The smiling sprite with a tall, red hat sits in a family's home and watches their children. The idea is that the Elf will note any "naughty" behavior and report it to Santa, so he helps keep kids in line until Christmas Eve rolls around. Of course, parents also have fun putting the Elf in all kinds of silly situations while their children are in bed.
Parents and kids have fallen in love with the little Elf, and he's become an annual tradition in millions of American homes. But some parents also have a bone to pick with Santa's littlest helper. Many complain that the Elf teaches children they only need to behave when someone is watching, or when Christmas presents are on the line.
A pair of researchers from Canada even suggest the Elf prepares kids for a life of constant surveillance by the authorities.
Blogger Lauren Elberspacher, who writes at the website From Blacktop to Dirt Road, has her own complaints about the Elf, and took him off her shelf this year.
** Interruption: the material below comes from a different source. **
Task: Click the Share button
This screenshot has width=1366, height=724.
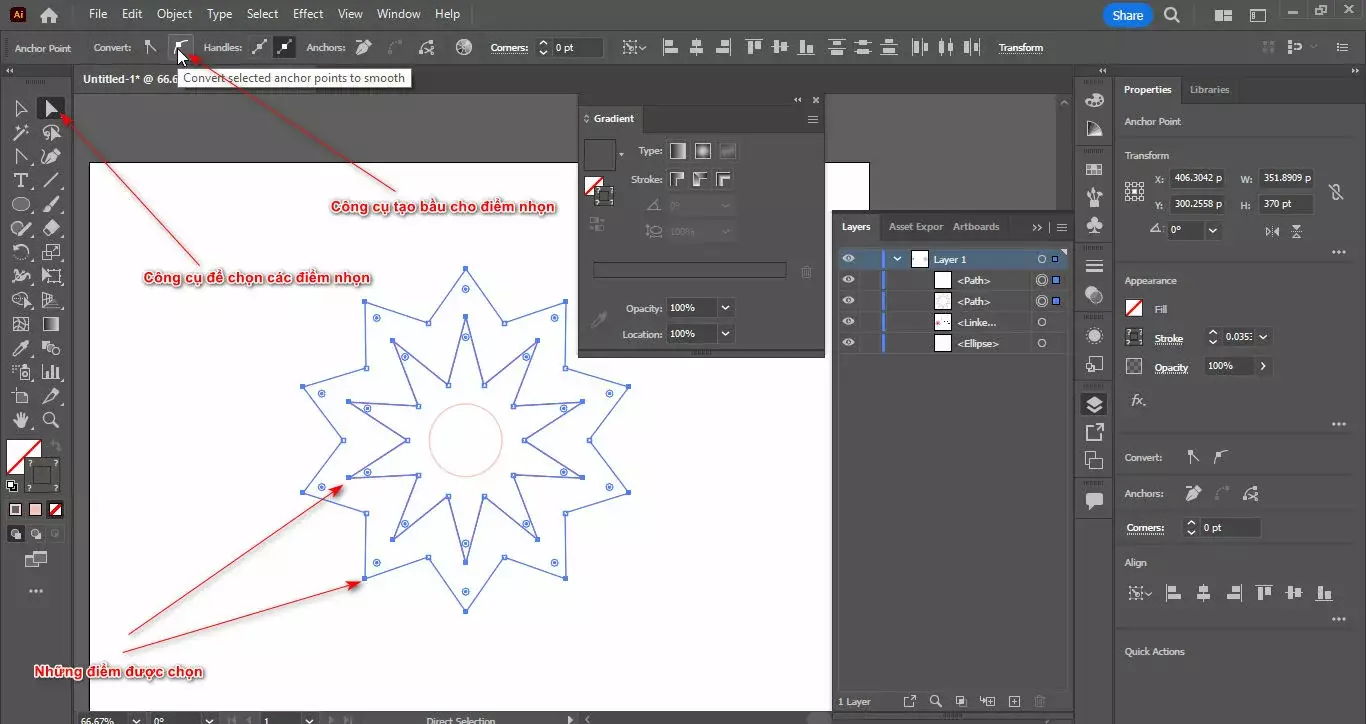Action: [1127, 15]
In his place, she's set up her own creation: the Kindness Elf.
And she's proposing a new set of family traditions that we can all get behind.
Instead of tattling on kids for bad behavior, the Kindness Elf rewards children for doing good deeds.
Elberspacher calls her creation "the perfect combination of magic and reality," and a nice way to promote the true spirit of the holiday season. She even calls the Kindness Elf an "extension of The Greatest Story Ever Told."
The Elf - which is nicknamed Jingle in Elberspacher's home - leaves a daily mission of kindness for the children every morning in December, which gives them "the opportunity to practice intentional kindness on a daily basis."
The blogger's examples of these good deeds include:
- Open the door for a stranger
- Pay for someone's coffee
- Call a friend and tell them one thing you love about them
- Go to a church, Salvation Army, or community center and adopt a child/family for Christmas
But even the Elf realizes it can be tiring doing something nice every day. A few times each week, Jingle leaves Family Fun Missions instead of good deeds to perform. These missions include things like looking at Christmas lights together, a holiday movie night, or going ice skating.
"Here's the thing, mamas and papas," Elberspacher explains, "KINDNESS MATTERS. And there is no better time than the season of love to teach our kids about what matters the most in this life."
Will you be swapping the Elf on the Shelf for a Kindness Elf this year?